* _抜粋文_
まず三原氏は、あらゆる領域でデータおよびAIの活用が進んでいるものの、これまでの“ありがちな”データ活用に対する課題として、人が作業することが前提となっているプロセスを指摘した。
「人が作業することが前提のデータ活用や設計思想となっているため、出来上がったシステムでも、人が自らデータを探しにいく仕様となっています」(三原氏)
三原氏は、具体的にはBIツールやビジュアライゼーションツールなどを例に挙げ、「人がシステムやデータに使われている」とも表現した。また、データウェアハウス(DWH)やデータレイクなどにより構築されるデータ活用基盤も同様であるとし、以下の点も問題だと指摘した。
- 通常の業務に組み込まれておらず「非連続」である
- 属人的なため組織としてナレッジが共有・蓄積されていない
データの収集・分析がエンジンとしてシステムに組み込まれているため、ナレッジも組織全体のものになる。さらに、AIや機械学習ツールを業務そのものに組み込むことで、非連続の解決にもなる。

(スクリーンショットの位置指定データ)

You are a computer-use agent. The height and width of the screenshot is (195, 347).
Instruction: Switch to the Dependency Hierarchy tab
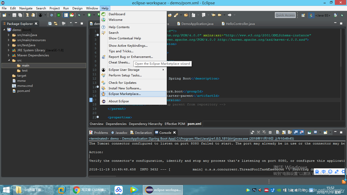tap(146, 124)
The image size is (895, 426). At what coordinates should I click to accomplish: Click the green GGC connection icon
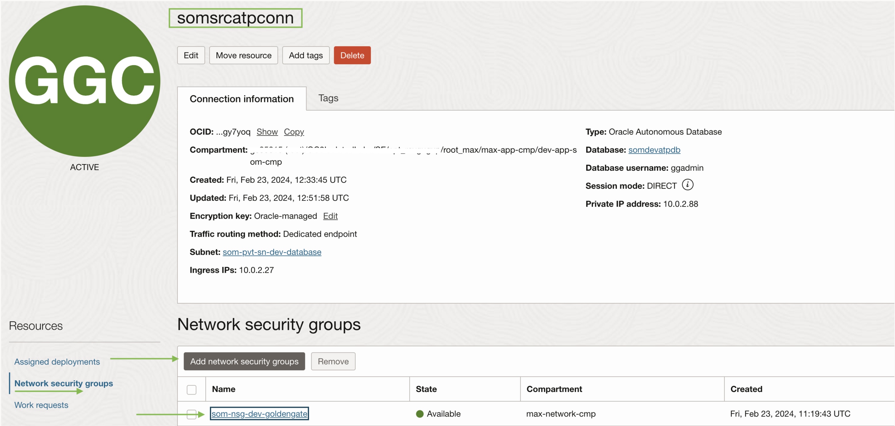pos(84,81)
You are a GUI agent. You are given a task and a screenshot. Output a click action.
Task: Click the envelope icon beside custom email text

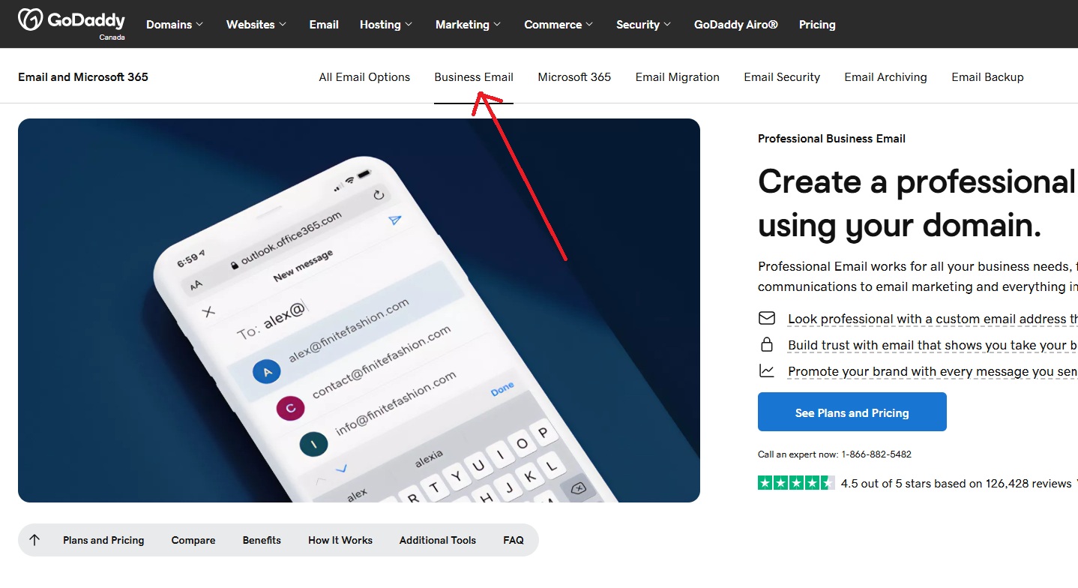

* _設問_
抜粋文について次の問いに答えよ。
(a) 三原氏が具体的な例として挙げたツールは何か。
(b) データ活用基盤は何によって構築されると述べられているか。
(c) AIや機械学習ツールを業務そのものに組み込むと、何の解決になるとされているか。

* _解答_
(a) BIツールやビジュアライゼーションツール
(b) データウェアハウス(DWH)やデータレイクなど
(c) 非連続の解決